According to the United States Census Bureau, the village has a total area of 2.78 sqmi, of which 2.72 sqmi is land and 0.06 sqmi is water.

==Demographics==

Historical population
| Census | Pop. | Note | %± |
| 1920 | 200 |  | — |
| 1930 | 215 |  | 7.5% |
| 1940 | 218 |  | 1.4% |
| 1950 | 257 |  | 17.9% |
| 1960 | 359 |  | 39.7% |
| 1970 | 508 |  | 41.5% |
| 1980 | 492 |  | −3.1% |
| 1990 | 455 |  | −7.5% |
| 2000 | 449 |  | −1.3% |
| 2010 | 923 |  | 105.6% |
| 2020 | 994 |  | 7.7% |
| 2023 (est.) | 977 | Decrease | −1.7% |
U.S. Decennial Census

===2020 census===

Glenwillow village, Ohio – Racial and ethnic composition Note: the US Census treats Hispanic/Latino as an ethnic category. This table excludes Latinos from the racial categories and assigns them to a separate category. Hispanics/Latinos may be of any race.
| Race / Ethnicity (NH = Non-Hispanic) | Pop 2000 | Pop 2010 | Pop 2020 | % 2000 | % 2010 | % 2020 |
|---|---|---|---|---|---|---|
| White alone (NH) | 422 | 524 | 437 | 93.99% | 56.77% | 43.96% |
| Black or African American alone (NH) | 19 | 265 | 330 | 4.23% | 28.71% | 33.20% |
| Native American or Alaska Native alone (NH) | 0 | 1 | 0 | 0.00% | 0.11% | 0.00% |
| Asian alone (NH) | 0 | 96 | 178 | 0.00% | 10.40% | 17.91% |
| Native Hawaiian or Pacific Islander alone (NH) | 0 | 0 | 0 | 0.00% | 0.00% | 0.00% |
| Other race alone (NH) | 0 | 0 | 6 | 0.00% | 0.00% | 0.60% |
| Mixed race or Multiracial (NH) | 5 | 27 | 32 | 1.11% | 2.93% | 3.22% |
| Hispanic or Latino (any race) | 3 | 10 | 11 | 0.67% | 1.08% | 1.11% |
| Total | 449 | 923 | 994 | 100.00% | 100.00% | 100.00% |

===2010 census===
As of the census of 2010, there were 923 people, 316 households, and 197 families living in the village. The population density was 339.3 PD/sqmi. There were 383 housing units at an average density of 140.8 /sqmi. The racial makeup of the village was 57.4% White, 28.7% African American, 0.2% Native American, 10.4% Asian, 0.3% from other races, and 2.9% from two or more races. Hispanic or Latino of any race were 1.1% of the population.

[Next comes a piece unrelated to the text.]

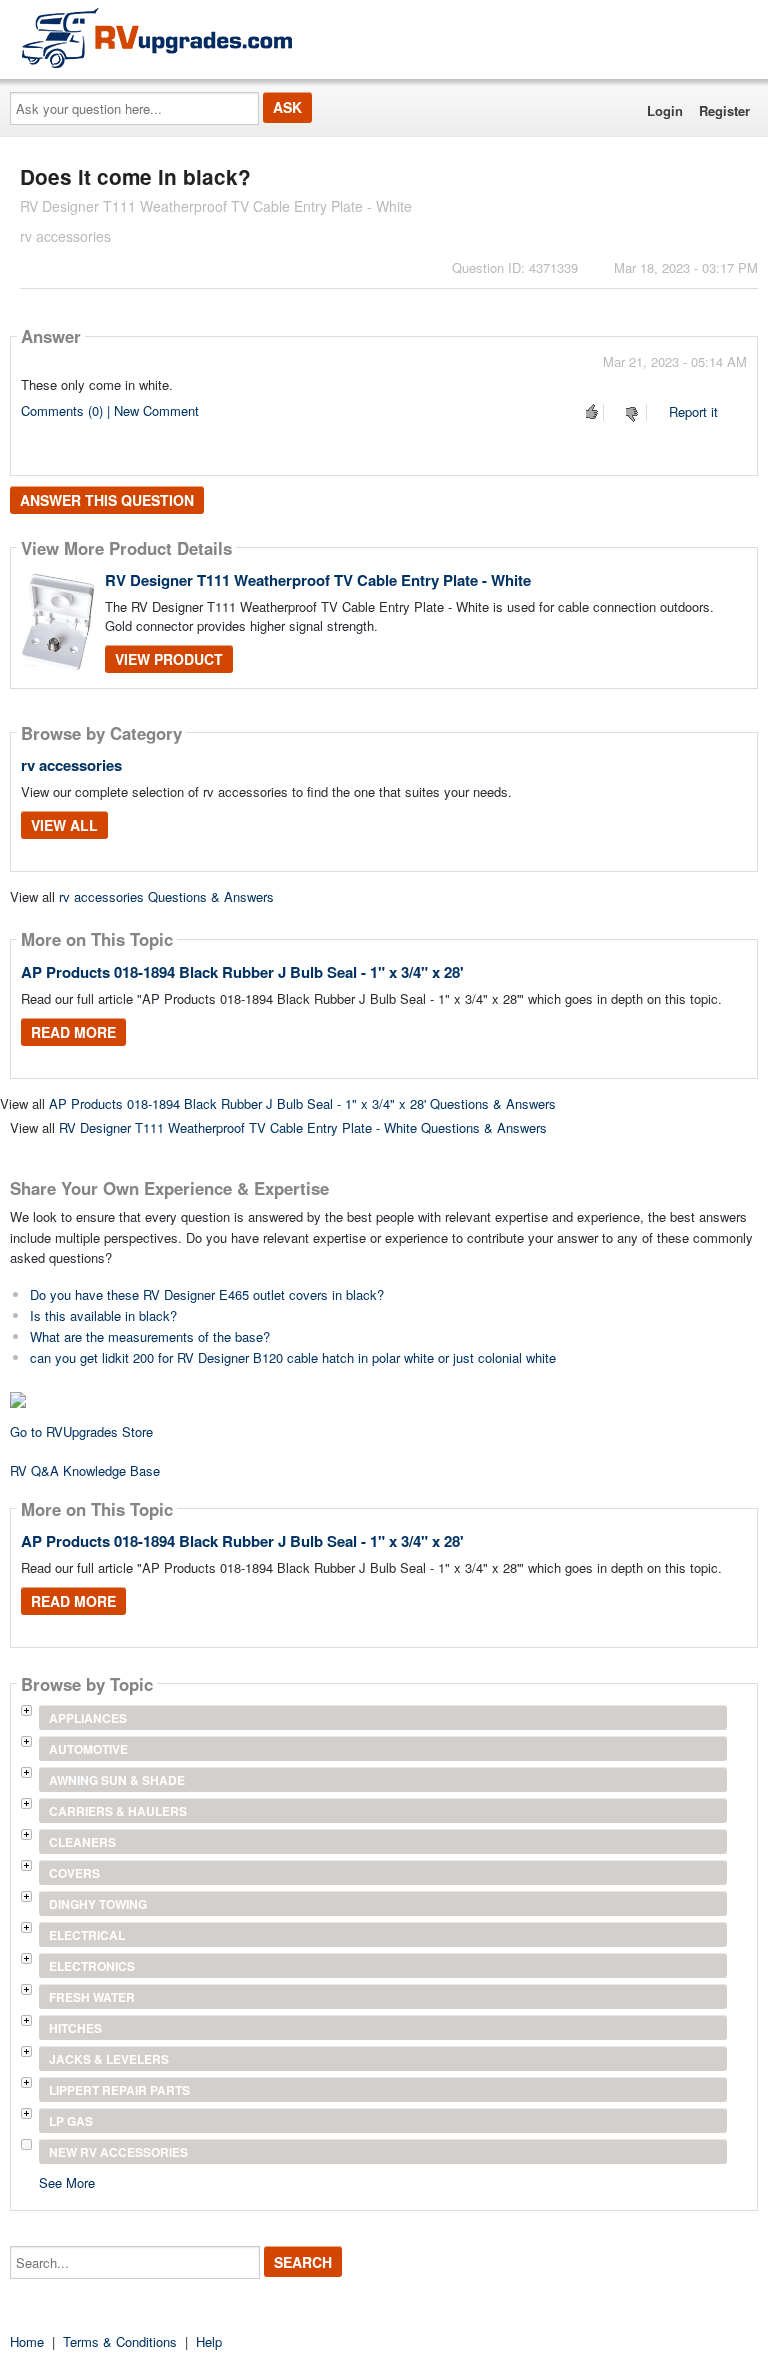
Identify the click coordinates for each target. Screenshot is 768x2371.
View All (64, 825)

There were 316 households, of which 43.7% had children under the age of 18 living with them, 48.4% were married couples living together, 11.7% had a female householder with no husband present, 2.2% had a male householder with no wife present, and 37.7% were non-families. 31.0% of all households were made up of individuals, and 13.9% had someone living alone who was 65 years of age or older. The average household size was 2.64 and the average family size was 3.38.

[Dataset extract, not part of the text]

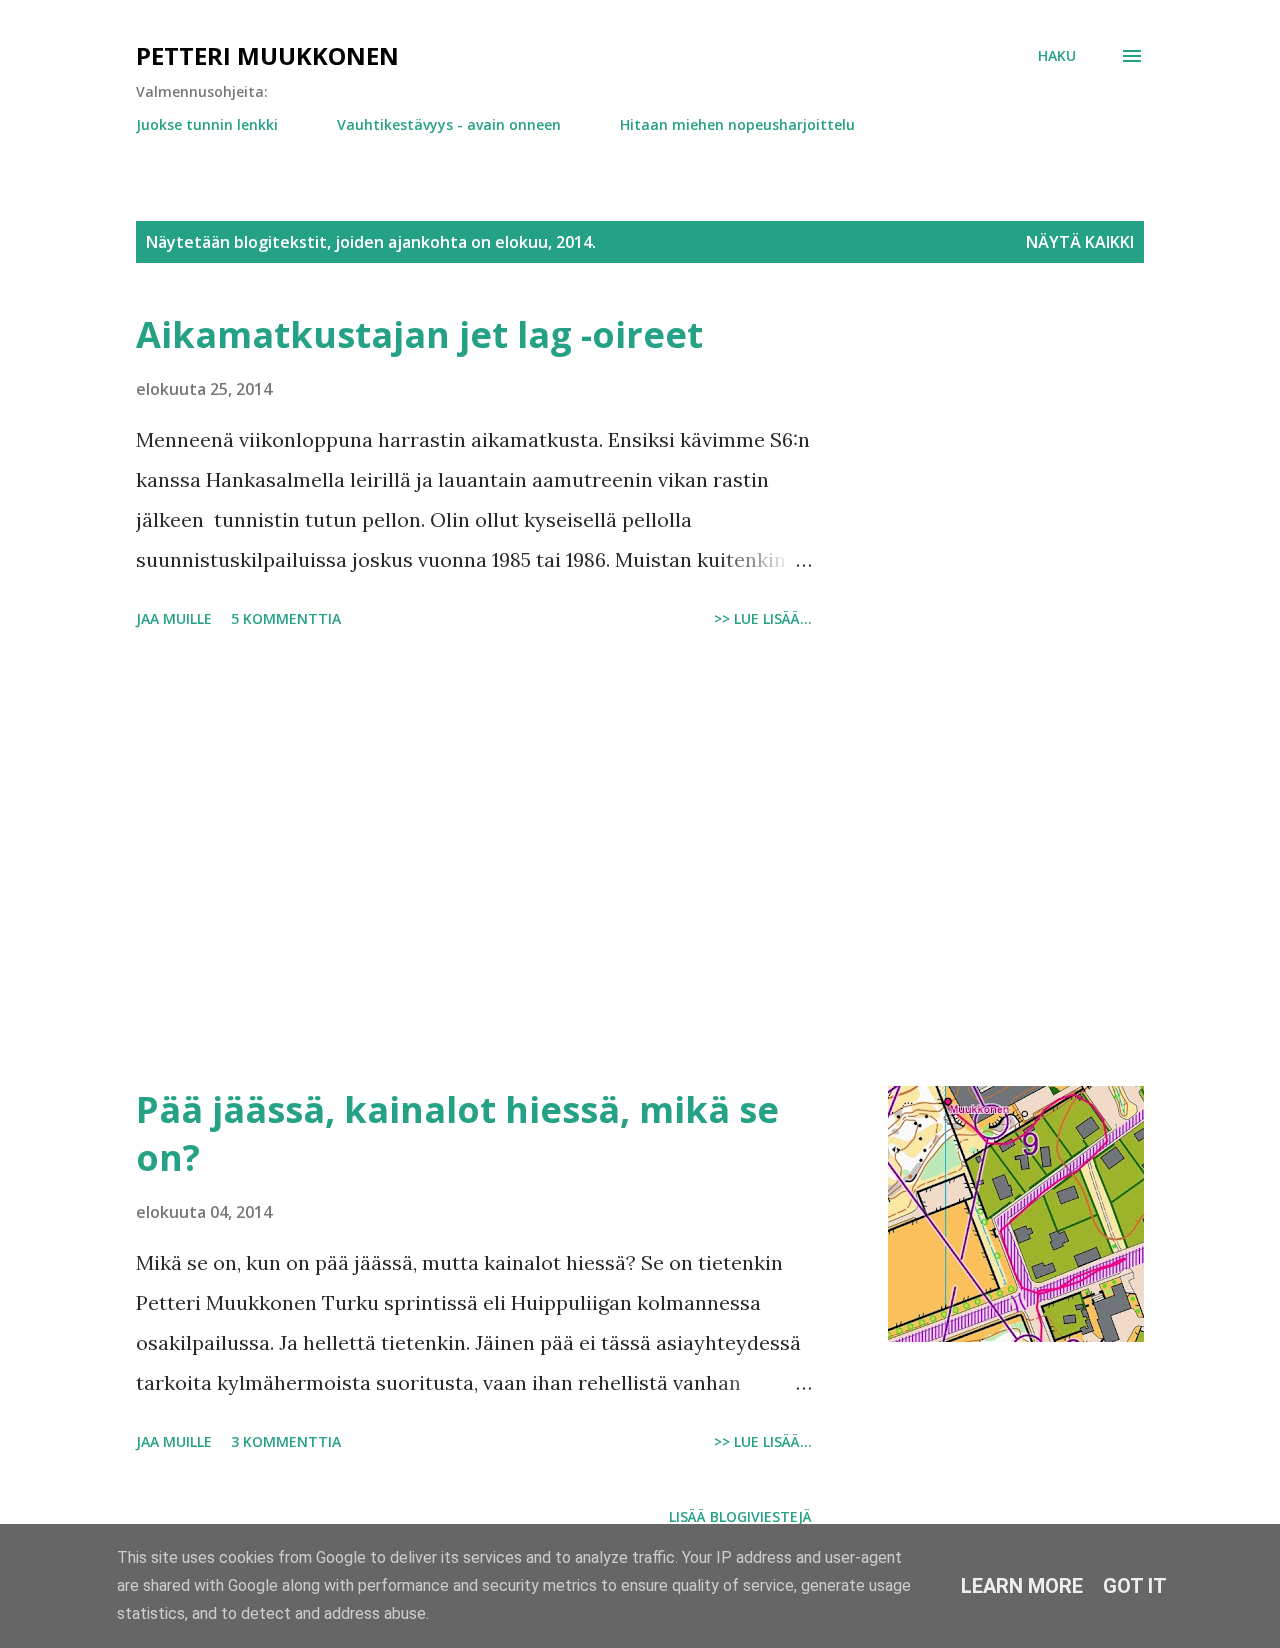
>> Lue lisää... (763, 618)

The median age in the village was 41.2 years. 28.3% of residents were under the age of 18; 4.2% were between the ages of 18 and 24; 24.5% were from 25 to 44; 22.5% were from 45 to 64; and 20.4% were 65 years of age or older. The gender makeup of the village was 47.9% male and 52.1% female.

===2000 census===
As of the census of 2000, there were 449 people, 205 households, and 110 families living in the village. The population density was 165.4 PD/sqmi. There were 222 housing units at an average density of 81.8 /sqmi. The racial makeup of the village was 94.65% White, 4.23% African American, and 1.11% from two or more races. Hispanic or Latino of any race were 0.67% of the population.

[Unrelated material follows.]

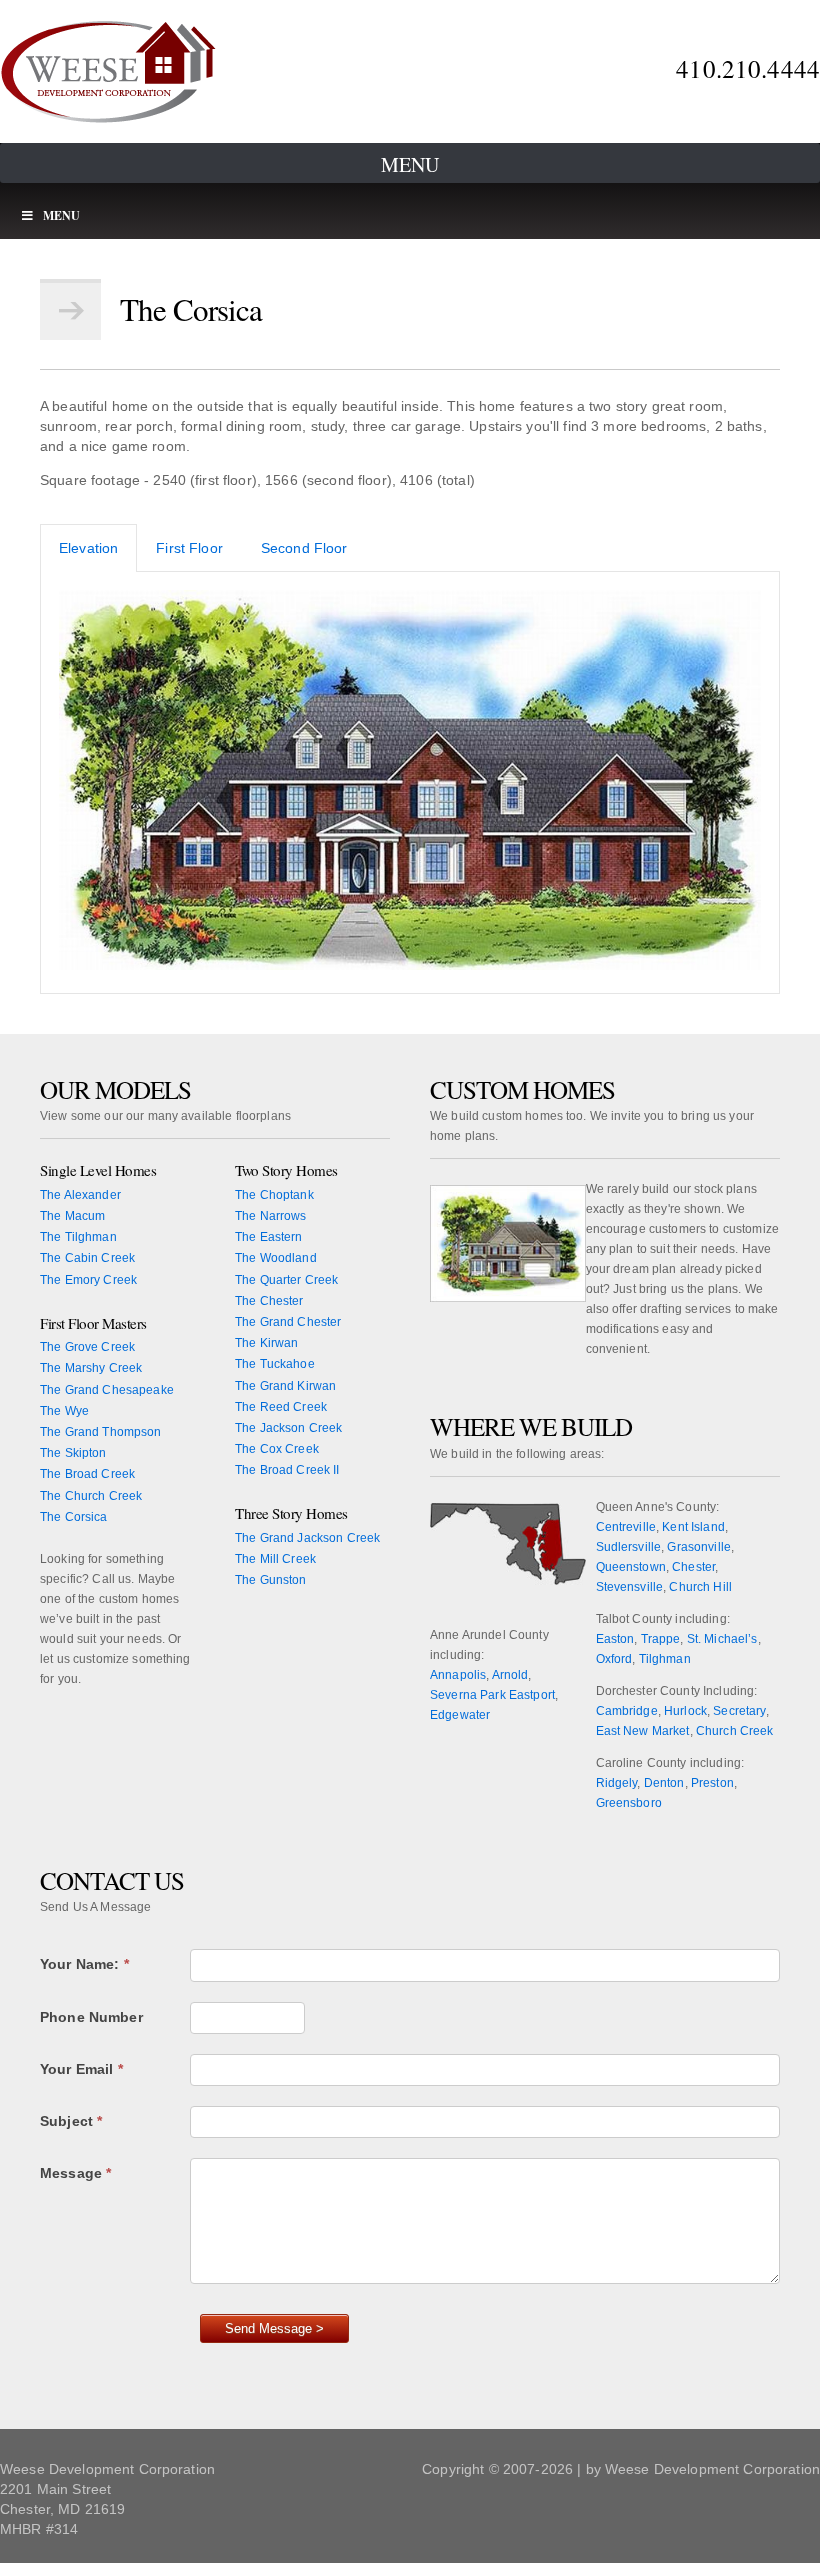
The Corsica (74, 1517)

There were 205 households, out of which 24.4% had children under the age of 18 living with them, 38.5% were married couples living together, 11.2% had a female householder with no husband present, and 46.3% were non-families. 41.0% of all households were made up of individuals, and 10.2% had someone living alone who was 65 years of age or older. The average household size was 2.15 and the average family size was 2.91.

In the village, the population was spread out, with 21.8% under the age of 18, 4.5% from 18 to 24, 32.1% from 25 to 44, 28.3% from 45 to 64, and 13.4% who were 65 years of age or older. The median age was 40 years. For every 100 females, there were 109.8 males. For every 100 females age 18 and over, there were 119.4 males.

The median income for a household in the village was $37,708, and the median income for a family was $52,321. Males had a median income of $42,292 versus $27,500 for females. The per capita income for the village was $19,942. About 2.7% of families and 5.0% of the population were below the poverty line, including 5.2% of those under age 18 and 3.4% of those age 65 or over.